Семен вспомнил: это же тот высокий полицейский, который вывел его из школы, он совсем не изменился, только стал еще более худым, да под глазами залегли мешки.
– Жаль, нет вашего отца, – сказал директор, – Как нам хотелось, чтобы он приехал после войны и мы могли бы ему сказать: смотри, комиссар, сына мы твоего сохранили… С вашей матерью мы вместе росли. Тихомиров любил ее, – вдруг вспомнил директор. – Красивая была женщина ваша мать, – вздохнул директор.
Семен подумал: жил и не знал, что у него есть еще один близкий человек, этот директор.
Еще в Москве Наташка сказала Семену, что обязательно устроит в своей библиотеке читательскую конференцию, пригласит писателя, который написал книгу о партизанском движении, а сама расскажет о знакомстве с одним из героев книги.
За столом вспоминали близких, Марию Трофимовну.
– Напугана, – сказал Осипов. – Всю жизнь чего-нибудь боится.
– А вы боялись в войну? – спросила Наташка, найдя момент для перехода к своим вопросам. Она вынула тетрадочку и попросила разрешения записать его слова. Осипов и директор переглянулись.
Осипов стал рассказывать о явках, диверсиях. Говорил он громко, будто был не в маленькой комнате, а в зале. Он медленно, как диктуют условия задачи, повторял сказанное, чтобы Наташка успела записать. За столом сразу стало скучно.
– А вы боялись тогда? – снова спросила Наташка, потому что Осипов не ответил на ее вопрос.
– Да, боялись, – жестко сказал Осипов.
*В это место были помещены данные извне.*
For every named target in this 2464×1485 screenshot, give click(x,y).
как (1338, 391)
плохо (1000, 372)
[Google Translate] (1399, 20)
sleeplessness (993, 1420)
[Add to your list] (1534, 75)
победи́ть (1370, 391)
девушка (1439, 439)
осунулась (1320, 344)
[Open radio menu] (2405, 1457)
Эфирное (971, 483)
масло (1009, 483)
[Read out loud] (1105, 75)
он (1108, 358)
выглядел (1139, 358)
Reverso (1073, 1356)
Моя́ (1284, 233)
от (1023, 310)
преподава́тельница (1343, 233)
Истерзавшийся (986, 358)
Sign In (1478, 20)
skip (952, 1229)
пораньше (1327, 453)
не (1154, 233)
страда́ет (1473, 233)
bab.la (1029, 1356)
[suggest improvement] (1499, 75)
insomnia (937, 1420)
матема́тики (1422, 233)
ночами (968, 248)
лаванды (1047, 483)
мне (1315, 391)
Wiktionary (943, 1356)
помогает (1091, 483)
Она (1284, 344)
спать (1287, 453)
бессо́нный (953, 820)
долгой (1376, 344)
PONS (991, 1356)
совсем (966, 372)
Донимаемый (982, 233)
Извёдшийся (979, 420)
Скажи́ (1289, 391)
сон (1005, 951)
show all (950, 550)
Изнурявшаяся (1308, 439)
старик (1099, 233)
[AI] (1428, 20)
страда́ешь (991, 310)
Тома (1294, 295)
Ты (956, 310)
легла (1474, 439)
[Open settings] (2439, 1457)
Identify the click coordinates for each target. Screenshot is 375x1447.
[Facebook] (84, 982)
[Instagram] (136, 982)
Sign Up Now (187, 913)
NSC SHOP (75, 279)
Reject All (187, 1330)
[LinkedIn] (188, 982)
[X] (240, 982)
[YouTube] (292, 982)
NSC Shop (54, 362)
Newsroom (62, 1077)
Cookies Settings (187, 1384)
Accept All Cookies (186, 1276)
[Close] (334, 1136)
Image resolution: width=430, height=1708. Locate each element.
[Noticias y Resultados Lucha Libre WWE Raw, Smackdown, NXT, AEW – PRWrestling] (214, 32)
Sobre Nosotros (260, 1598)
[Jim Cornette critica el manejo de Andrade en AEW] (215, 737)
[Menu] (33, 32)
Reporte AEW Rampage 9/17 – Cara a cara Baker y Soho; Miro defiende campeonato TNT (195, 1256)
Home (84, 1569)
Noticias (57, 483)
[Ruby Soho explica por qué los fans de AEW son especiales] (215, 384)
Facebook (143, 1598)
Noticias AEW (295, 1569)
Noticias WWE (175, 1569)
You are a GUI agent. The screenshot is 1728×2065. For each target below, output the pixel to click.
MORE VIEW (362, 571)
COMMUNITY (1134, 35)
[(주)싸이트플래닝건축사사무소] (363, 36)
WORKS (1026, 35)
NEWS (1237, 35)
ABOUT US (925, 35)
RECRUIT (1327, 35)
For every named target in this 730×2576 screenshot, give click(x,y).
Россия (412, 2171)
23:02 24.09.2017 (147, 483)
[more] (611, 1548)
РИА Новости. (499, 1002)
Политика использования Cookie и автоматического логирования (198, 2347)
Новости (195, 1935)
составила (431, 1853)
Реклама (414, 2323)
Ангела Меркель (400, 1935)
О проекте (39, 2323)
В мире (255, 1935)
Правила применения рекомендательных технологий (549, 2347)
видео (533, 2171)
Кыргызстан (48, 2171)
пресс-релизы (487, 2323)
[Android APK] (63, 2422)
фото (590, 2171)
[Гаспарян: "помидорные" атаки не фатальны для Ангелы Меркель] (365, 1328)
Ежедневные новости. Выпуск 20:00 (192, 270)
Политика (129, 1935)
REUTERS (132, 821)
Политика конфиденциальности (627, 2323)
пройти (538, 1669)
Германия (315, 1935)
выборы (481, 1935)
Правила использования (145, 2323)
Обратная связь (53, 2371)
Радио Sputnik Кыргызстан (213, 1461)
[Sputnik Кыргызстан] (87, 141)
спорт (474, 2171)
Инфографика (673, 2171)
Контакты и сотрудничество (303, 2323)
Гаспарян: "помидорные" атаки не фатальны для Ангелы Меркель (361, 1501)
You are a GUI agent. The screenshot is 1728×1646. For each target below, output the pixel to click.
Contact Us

Семен чувствовал: Осипова раздражали вопросы Наташки, ее деловитость, тетрадка, разложенная на столе среди закусок.
Наташка всегда была деловой. Еще в школе она прочла книжку о какой-то английской деятельнице и решила ей подражать. У нее даже был свой девиз, вначале дело, потом женщина. Дурацкий девиз, решил сейчас Семен. И чего они так боятся стать обыкновенными женщинами, думал он, слушая разговор Наташки с Осиповым.
– Но это был другой страх, страх за жизнь своих товарищей, а не только за свою собственную жизнь? – Наташке хотелось подогнать рассказ Осипова под уже придуманную схему.
– Когда вы переходите улицу, вы больше думаете о собственной жизни или о жизни своих товарищей? – спросил Осипов.
– Я как-то об этом не думаю, – сказала Наташка. – Я просто перехожу улицу.
– Вот именно, – сказал Осипов. – Нормальный человек не думает каждый день: жизнь, смерть, победа, поражение… Он живет и делает свое дело. Меня не страх тогда мучил, злоба переполняла.
– Ненависть, – поправила Наташка.
– Наверное, ненависть, – согласился Осипов. – О терминологии мы тогда не думали. Меня лично злоба переполняла. Раньше, до войны, я и на охоту никогда не ходил. А тут мне хотелось убивать. Я стал даже бояться: не сдержусь и начну пальбу среди бела дня.
– А надо было сдерживаться, – понимающе сказала Наташка.
– Не знаю, – сказал Осипов. – Наверное, не всегда надо было…
Вероятно, это был давний спор и неразрешимый, потому что директор сказал:
– Тем, в школе, мы ничем помочь не могли. Нас было пятеро, да еще десяток подпольщиков, а в гарнизоне больше батальона.
– А может, и могли, – не согласился Осипов. – Ну, погибли бы сами.
– Это определенно, – сказал директор. – Мы с лихвой выполнили свое дело, об этом все знают.
– Да, – согласился Осипов. – Буквально вырезали их перед концом, восемь ушли из всего гарнизона, я потом по спискам сверял.
Наташка написала слово «вырезали», подумала, зачеркнула и написала: «устроили засаду и уничтожили».
– А кем стали бывшие подпольщики? Расскажите об их дальнейшем жизненном пути, – попросила Наташка. – Вот и вы были большим человеком.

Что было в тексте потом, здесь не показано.